Conventional industrial gas warning systems only detect gas leaks when the gas is in the immediate vicinity of the gas detection transmitter. This means environmental influences, such as wind, also play a role. They can delay or even prevent gas detection sensors from detecting a gas cloud.
“In contrast, the Polytron 8900 UGLD is not hampered by these environmental influences and detects a gas leak on a compressed gas line as soon as the gas escapes,” explains Philipp Zeissig, Product Manager at Dräger. “An early warning system for leaking gas can prevent a plant or part of a plant from having to be shut down unnecessarily, thus saving time and money.”
Clear measurement display
The Polytron 8900 sensor is designed for “intrinsic safety” protection. It is an ultrasonic microphone and is resistant to water and dirt. The expected life span of the ultrasonic sensor is more than 10 years. For an easy interpretation of the results by the user, the Polytron shows the measured values in a range of 0 to 100 percent on the display.

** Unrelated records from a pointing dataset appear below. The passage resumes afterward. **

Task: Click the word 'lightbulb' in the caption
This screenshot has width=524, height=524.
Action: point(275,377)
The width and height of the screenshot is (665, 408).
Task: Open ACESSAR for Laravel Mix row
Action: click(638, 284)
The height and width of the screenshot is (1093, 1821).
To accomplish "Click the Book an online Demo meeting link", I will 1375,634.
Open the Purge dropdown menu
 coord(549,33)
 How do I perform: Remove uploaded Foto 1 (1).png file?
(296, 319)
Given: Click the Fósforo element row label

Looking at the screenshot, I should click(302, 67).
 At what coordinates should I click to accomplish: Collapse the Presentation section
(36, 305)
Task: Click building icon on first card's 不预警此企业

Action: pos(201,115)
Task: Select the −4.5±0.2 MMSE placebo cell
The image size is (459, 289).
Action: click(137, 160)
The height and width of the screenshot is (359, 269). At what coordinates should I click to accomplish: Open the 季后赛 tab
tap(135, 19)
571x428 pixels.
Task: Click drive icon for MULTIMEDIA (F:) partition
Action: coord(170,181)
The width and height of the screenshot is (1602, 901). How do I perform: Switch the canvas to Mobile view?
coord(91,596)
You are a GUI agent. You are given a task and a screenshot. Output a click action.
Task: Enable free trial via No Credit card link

This scale covers the entire decibel measuring range. The ultrasound level is immediately displayed and transmitted. Alarms are configured for a certain limit above the existing background noise level.
Gases that are discharged from compressed gas lines or containers at above 2 bar generate both audible and inaudible noises in the ultrasonic range. Industrial noises primarily occur in the audible spectrum. The Polytron 8900 measures in the ultrasonic range and can therefore detect methane gas leaks of 100 g/sec within a radius of 15 meters, even in loud industrial environments.